Investigation of Thin Poly-Si/SitOx Passivated Contacts P-Type Silicon Cells radiation Hardness

Standard satellites photovoltaic arrays (PVA) are powered with III-V multi-junction cells. These cells, three orders of magnitude more expensive than silicon cells, count for about one third of the PVA cost. In parallel, crystalline-silicon (c-Si) modules for the terrestrial market experienced outstanding price reductions, with prices currently around 0.2 €/Wp, and have reached industrial maturity over the last decades. This significant cost gap combined with the huge photovoltaic volume required by the growing Low Earth Orbit (LEO) constellations (orders of magnitude above actual III-V market) call for a re-assessment of Si photovoltaics for space. Within this context, understanding Si radiation hardness through the prism of modern cell materials and passivated contact architectures appears as a key issue.

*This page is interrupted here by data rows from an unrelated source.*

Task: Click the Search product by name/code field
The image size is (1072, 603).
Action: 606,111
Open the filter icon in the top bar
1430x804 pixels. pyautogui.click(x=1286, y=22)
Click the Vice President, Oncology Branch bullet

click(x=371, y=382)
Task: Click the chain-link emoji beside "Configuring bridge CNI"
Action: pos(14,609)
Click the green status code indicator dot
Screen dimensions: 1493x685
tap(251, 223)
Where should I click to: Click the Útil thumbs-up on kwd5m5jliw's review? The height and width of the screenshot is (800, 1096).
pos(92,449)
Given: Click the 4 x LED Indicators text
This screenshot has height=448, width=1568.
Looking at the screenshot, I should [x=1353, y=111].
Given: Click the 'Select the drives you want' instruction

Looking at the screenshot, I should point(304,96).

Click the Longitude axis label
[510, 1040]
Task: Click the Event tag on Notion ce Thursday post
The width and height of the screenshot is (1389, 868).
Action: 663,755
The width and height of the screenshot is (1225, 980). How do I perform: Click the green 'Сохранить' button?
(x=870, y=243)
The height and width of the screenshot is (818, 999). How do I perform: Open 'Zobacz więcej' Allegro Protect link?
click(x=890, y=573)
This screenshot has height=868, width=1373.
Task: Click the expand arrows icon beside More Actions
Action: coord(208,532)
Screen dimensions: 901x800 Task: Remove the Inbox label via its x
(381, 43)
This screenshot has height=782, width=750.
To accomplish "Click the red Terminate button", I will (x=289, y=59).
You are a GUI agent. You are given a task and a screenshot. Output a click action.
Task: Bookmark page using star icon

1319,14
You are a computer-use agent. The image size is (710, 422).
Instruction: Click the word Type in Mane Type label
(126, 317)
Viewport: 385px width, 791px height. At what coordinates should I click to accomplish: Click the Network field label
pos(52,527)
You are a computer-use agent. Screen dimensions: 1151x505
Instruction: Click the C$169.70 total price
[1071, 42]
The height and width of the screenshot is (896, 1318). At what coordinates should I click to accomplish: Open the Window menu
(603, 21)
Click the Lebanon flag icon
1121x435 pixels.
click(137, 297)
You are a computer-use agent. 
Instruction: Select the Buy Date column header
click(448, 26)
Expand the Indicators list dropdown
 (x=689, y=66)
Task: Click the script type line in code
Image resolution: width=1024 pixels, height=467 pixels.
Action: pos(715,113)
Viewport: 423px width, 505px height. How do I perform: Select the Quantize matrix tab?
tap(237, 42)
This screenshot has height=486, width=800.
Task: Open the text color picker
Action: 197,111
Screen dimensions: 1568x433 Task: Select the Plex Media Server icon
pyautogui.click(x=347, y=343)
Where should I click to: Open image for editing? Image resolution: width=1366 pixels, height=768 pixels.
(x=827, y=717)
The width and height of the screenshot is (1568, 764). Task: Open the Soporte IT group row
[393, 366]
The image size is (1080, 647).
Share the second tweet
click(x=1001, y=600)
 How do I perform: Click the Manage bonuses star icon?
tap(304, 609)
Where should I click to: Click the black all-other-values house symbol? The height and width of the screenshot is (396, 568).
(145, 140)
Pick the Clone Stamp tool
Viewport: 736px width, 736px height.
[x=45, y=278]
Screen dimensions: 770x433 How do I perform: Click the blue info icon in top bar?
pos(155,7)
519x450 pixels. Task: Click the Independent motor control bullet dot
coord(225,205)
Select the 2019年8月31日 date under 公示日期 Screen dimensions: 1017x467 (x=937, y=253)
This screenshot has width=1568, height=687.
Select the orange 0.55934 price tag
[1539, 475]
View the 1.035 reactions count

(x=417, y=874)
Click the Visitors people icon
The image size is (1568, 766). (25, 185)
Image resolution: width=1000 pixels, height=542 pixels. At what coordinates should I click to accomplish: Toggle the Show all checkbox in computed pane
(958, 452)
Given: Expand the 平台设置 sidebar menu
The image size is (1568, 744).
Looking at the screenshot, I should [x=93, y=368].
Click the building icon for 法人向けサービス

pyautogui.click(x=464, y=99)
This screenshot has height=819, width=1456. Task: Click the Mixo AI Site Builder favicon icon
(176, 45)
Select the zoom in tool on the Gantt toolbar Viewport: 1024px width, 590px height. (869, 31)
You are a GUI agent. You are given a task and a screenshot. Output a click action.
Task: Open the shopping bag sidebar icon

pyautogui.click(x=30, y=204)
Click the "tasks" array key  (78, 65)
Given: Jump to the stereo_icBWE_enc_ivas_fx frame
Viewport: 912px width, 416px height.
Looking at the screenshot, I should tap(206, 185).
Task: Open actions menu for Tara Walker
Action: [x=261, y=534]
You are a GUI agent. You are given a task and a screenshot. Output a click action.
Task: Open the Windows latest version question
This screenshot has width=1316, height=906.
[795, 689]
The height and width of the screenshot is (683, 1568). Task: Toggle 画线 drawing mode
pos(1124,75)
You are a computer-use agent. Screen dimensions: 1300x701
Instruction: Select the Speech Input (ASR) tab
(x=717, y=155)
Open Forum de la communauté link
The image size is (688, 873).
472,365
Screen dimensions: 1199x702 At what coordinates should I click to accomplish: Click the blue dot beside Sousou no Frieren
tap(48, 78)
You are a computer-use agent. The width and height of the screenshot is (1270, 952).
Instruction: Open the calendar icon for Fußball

In this work, we focus more precisely on polycrystalline silicon (Poly-Si) on tunnel oxide passivated contacts Si cells (i.e. Poly-Si/SiOx) since they allow premium efficiencies and represent a growing fraction of the terrestrial PV technology share. CEA has developed an innovative cell architecture for terrestrial applications, relying on poly-Si/SitO x stacks integrated on both the front and rear Si wafer surfaces. To avoid parasitic front side light absorption, ultra-thin poly-Si layers (6–15 nm) are used in combination with transparent conductive oxide. Initially developed on thick n-type substrates, the first cells results on p-type Ga-doped wafers, with thicknesses down to 60 $\mu \mathrm{m}$ and resistivity up to 20 Ohm.cm, are presented here. The radiation hardness of these ultra-thin passivated contacts cells is studied by 1 MeV electrons irradiation.